So that actually is in favor of a high threshold in terms of proof because
you don`t have to convince all of the senators as you would if it was
actually going to a jury.
O`DONNELL: Congressman Jeffries, this time Wednesday night, will the
president of the United States be impeached?
JEFFRIES: It`s my expectation that there will be a majority of the House
of Representatives that does conclude that the president should be
impeached. The evidence is overwhelming. It`s uncontroverted that Donald
Trump used a foreign government to target a citizen solely for political
and personal gain at the same time withheld $390 million in military aid
from a very vulnerable Ukraine without justification, and as part of that
scheme, effectively solicited foreign interference in the 2020 election.
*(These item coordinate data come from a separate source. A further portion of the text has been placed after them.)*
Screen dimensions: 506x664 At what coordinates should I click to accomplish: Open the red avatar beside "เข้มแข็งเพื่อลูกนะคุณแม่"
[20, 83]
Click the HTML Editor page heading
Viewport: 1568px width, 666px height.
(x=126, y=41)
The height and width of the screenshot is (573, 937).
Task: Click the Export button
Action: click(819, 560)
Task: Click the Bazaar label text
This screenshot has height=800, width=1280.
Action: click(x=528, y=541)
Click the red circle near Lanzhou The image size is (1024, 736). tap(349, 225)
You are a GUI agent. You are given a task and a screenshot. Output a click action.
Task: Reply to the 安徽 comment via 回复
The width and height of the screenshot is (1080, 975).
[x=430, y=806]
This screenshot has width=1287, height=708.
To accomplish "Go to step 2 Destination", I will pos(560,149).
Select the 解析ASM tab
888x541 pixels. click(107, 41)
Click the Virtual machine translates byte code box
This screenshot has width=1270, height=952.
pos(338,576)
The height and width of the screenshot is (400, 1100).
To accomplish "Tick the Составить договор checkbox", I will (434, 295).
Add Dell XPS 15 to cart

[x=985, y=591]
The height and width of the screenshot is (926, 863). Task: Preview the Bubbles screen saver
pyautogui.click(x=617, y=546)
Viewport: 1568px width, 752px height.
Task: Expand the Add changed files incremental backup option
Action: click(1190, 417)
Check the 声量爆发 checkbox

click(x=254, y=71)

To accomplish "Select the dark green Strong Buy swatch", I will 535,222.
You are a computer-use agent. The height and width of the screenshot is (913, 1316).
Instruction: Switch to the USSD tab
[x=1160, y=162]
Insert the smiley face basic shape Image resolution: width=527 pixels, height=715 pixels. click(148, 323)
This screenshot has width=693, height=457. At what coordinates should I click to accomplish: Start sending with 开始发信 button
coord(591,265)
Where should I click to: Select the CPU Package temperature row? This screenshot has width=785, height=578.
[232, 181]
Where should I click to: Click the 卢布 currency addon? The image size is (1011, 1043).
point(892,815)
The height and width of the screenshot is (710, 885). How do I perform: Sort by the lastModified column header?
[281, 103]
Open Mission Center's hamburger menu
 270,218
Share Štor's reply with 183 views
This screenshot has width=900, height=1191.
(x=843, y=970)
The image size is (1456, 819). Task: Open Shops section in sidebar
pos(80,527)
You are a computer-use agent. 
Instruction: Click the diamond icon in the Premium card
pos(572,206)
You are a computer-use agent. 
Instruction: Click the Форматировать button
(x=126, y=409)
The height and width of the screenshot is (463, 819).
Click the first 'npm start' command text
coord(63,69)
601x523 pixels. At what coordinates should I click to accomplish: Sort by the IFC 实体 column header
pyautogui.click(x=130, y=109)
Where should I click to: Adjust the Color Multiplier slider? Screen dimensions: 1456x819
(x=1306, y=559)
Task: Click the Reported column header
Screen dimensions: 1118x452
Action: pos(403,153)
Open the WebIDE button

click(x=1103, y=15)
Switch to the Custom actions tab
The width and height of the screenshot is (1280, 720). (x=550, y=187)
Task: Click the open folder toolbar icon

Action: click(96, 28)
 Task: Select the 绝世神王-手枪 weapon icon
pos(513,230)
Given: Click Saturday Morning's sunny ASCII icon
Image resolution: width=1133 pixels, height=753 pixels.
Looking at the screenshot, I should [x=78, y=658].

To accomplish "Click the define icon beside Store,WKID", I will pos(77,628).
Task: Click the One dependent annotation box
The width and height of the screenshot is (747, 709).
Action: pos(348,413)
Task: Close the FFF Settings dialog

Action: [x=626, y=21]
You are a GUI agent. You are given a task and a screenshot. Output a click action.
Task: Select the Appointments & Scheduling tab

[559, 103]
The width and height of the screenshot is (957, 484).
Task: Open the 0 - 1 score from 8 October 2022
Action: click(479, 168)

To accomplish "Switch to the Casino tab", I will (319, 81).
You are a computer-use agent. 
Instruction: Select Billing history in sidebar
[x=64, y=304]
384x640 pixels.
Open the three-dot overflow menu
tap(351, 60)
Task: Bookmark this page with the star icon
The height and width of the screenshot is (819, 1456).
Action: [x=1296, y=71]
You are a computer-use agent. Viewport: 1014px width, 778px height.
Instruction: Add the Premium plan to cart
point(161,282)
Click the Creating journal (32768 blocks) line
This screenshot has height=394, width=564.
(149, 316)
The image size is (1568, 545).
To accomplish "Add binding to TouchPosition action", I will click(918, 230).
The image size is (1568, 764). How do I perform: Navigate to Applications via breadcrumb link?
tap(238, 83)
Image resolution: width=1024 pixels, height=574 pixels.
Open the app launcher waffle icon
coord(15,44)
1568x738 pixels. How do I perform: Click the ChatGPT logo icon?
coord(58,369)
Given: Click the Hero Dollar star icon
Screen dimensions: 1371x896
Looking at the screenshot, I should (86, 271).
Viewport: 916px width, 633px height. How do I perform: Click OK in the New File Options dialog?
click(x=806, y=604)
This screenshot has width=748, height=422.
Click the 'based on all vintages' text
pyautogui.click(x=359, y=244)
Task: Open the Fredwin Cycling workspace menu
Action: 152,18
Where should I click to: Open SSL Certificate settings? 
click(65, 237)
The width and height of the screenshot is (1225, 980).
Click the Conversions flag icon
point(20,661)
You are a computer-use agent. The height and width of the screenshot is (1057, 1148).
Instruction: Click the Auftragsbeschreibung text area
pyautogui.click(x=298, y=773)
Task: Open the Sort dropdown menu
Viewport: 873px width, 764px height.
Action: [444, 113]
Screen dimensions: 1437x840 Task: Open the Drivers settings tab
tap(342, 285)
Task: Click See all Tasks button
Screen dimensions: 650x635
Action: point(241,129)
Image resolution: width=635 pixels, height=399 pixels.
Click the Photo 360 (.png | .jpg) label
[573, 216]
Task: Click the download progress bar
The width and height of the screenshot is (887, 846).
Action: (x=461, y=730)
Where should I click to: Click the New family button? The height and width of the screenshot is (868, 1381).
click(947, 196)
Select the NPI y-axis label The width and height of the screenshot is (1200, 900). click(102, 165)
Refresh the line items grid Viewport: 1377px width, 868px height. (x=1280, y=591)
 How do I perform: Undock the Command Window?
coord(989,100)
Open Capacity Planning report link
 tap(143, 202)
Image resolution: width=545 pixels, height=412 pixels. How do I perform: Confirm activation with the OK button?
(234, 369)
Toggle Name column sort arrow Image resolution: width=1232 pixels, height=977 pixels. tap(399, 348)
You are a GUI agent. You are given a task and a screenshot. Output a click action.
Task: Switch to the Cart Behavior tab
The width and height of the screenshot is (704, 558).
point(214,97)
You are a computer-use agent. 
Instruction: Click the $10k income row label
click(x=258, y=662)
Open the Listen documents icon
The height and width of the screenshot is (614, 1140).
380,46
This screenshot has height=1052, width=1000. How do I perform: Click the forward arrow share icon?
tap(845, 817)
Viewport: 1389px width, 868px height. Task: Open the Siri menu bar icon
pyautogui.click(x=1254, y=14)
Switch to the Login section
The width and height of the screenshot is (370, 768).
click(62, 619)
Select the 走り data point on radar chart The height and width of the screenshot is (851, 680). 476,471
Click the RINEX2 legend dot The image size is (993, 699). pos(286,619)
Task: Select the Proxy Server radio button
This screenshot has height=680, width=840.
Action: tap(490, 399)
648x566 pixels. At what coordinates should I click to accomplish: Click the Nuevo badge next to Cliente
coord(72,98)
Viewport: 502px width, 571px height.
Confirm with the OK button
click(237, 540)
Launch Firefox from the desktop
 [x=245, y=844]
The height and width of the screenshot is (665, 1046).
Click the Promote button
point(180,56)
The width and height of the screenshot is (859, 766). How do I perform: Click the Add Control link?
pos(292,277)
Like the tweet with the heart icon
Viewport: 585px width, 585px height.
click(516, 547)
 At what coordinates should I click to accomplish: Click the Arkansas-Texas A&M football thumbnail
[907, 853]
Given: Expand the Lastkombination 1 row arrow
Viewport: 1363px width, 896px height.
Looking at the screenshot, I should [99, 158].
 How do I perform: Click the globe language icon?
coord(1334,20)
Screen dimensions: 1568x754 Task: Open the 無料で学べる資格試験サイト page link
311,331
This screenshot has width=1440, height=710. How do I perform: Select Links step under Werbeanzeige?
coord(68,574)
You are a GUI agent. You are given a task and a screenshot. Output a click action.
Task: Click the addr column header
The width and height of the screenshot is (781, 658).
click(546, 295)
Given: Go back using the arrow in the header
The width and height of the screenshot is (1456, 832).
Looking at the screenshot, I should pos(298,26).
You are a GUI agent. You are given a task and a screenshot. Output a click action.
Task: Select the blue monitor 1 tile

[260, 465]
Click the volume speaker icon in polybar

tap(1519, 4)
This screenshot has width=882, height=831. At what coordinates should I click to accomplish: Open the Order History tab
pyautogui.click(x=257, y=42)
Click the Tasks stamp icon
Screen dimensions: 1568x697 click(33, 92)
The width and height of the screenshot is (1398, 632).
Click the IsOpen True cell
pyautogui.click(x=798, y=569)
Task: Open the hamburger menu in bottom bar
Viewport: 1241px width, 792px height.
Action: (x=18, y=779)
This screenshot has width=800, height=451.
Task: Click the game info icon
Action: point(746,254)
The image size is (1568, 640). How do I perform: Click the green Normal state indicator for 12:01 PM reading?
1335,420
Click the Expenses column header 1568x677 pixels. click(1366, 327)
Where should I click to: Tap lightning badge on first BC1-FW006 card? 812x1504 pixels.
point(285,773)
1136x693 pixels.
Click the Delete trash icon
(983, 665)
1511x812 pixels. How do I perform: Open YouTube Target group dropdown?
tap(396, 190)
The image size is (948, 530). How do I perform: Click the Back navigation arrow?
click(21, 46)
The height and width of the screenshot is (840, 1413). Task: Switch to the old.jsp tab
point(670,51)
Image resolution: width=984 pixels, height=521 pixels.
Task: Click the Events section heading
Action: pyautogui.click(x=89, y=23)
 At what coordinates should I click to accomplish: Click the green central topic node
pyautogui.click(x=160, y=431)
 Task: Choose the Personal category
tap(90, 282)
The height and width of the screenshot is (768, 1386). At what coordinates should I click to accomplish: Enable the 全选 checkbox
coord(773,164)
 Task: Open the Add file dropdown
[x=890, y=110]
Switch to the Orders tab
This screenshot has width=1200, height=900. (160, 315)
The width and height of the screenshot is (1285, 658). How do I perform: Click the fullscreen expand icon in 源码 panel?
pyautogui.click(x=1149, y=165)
That strikes at the heart of the concern the founding fathers had, A, abuse
of power, B, betrayal of the Constitution for personnel gain, and C,
corrupting our free and fair elections.
The president`s misbehavior implicated the trifecta of tenures the framers
of the Constitution had, and for that reason I shall he should be impeached
and he will be impeached as of Wednesday.
O`DONNELL: Congressman Hakeem Jeffries, Andrew Weissmann, thank you both
for starting us off tonight. Really appreciate it.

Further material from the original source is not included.